On Wednesday 23 December, Rangi and Vic invited the whole MCPCHC missionary cohort to their home to experience a “real Māori Christmas dinner.” Rangi left the office before noon that day so she could go home and prepare, and she wouldn’t allow anyone to help.
“My grandmother would be angry with me if I let my guests do any work,” she explained. ”She was very strict about that. When someone visits your home, you make them comfortable and take care of them. So I don’t want any of you to bring a single thing!!”
Rangi’s dinner menu included ham, roast chicken, roast Silverside (known in America as corned beef), roasted potatoes and kumara, Stovetop stuffing, mixed cooked vegetables, tossed salad, coleslaw, and Māori bread with copious butter.
“Save room, because I have five desserts,” she warned—although when Vic helped her bring them out, Michael counted no less than eight: pink ambrosia, steamed pudding with whipped cream, two types of pavlova, two flavors of Jell-O, and ice cream.
The best thing about this “real Māori Christmas dinner” was not the food, but the loving care with which it was prepared and served.

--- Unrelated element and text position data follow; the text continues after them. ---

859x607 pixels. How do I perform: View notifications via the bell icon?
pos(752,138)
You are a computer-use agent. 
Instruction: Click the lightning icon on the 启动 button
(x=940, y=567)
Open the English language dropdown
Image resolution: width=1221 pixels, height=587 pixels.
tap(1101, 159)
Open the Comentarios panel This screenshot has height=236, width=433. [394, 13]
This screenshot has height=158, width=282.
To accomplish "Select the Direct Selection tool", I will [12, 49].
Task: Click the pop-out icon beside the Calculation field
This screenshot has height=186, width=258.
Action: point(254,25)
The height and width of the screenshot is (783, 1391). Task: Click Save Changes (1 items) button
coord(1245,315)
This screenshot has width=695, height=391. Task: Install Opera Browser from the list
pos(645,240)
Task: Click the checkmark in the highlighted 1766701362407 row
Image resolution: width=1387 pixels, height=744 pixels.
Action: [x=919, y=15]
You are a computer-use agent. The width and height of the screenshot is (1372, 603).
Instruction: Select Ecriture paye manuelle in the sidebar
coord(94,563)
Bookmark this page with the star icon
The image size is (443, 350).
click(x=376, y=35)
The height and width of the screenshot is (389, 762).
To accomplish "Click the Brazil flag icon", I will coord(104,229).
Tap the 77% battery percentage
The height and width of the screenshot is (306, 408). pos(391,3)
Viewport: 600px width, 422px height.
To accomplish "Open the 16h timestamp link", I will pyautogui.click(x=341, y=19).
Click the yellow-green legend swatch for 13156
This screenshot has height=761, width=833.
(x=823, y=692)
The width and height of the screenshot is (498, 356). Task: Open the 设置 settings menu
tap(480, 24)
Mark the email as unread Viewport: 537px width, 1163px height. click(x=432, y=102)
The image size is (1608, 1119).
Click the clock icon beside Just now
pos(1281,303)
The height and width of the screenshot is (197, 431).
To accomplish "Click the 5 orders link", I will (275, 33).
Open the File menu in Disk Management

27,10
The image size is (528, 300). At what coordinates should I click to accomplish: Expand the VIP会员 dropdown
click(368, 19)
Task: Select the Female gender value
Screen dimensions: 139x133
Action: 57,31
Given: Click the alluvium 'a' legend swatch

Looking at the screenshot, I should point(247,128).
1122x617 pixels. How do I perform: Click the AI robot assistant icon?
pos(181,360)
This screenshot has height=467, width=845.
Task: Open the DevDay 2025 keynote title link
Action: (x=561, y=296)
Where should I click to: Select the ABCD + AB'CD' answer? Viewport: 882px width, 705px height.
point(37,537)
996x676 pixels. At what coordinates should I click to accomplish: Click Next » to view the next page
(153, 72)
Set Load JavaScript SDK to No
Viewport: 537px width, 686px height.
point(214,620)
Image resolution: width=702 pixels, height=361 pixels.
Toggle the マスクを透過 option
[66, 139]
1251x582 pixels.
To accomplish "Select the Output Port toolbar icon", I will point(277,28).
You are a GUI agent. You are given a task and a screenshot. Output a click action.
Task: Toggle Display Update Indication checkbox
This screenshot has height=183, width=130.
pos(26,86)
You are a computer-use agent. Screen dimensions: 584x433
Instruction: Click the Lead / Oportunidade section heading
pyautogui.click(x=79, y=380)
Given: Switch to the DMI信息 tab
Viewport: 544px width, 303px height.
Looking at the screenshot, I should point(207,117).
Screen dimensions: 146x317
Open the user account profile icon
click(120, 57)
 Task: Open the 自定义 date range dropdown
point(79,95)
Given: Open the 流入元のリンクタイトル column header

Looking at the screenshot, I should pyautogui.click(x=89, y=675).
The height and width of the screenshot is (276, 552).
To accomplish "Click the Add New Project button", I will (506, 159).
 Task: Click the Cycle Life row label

Rangi has no need to feel any disapproval from her grandmother because she and Vic are two of the most generous, loving people we’ve ever known. They truly embody the signature phrase of Matthew Cowley and the Pacific Church History Centre: Kia ngawari: Be humble, kind, gentle, and loving. Or in other words: Be Christlike. Rangi and Vic frequently remind us that they will be forever grateful to the Latter-day Saint missionaries who brought the restored gospel of Jesus Christ to the people of New Zealand. We missionaries will be forever grateful to people like Rangi and Vic who embraced that gospel, and demonstrate continued devotion to Jesus Christ in everything they do.
The 2020 Christmas season may have felt a little different from the Christmases we have experienced in the past, but the fundamentals were the same: gathering with friends and family, sharing music, joyfully serving and giving and offering thanks to God for the gift of his precious Son. We can do without snow—and even without Christmas lights—because Christ provides all the light we will ever need.
Happy merry Christmas. We have. COVID and would rather be in New Zealand.
Oh no! We’ll pray that you have a quick recovery and no lasting side effects.
Sounds like Christmas here, minus the cold; food, friends, family, music, and the Christ child. It’s 1degree outside right now so the warm sunshine sounds pretty good. So glad you were able to “see” the kids and grandkids.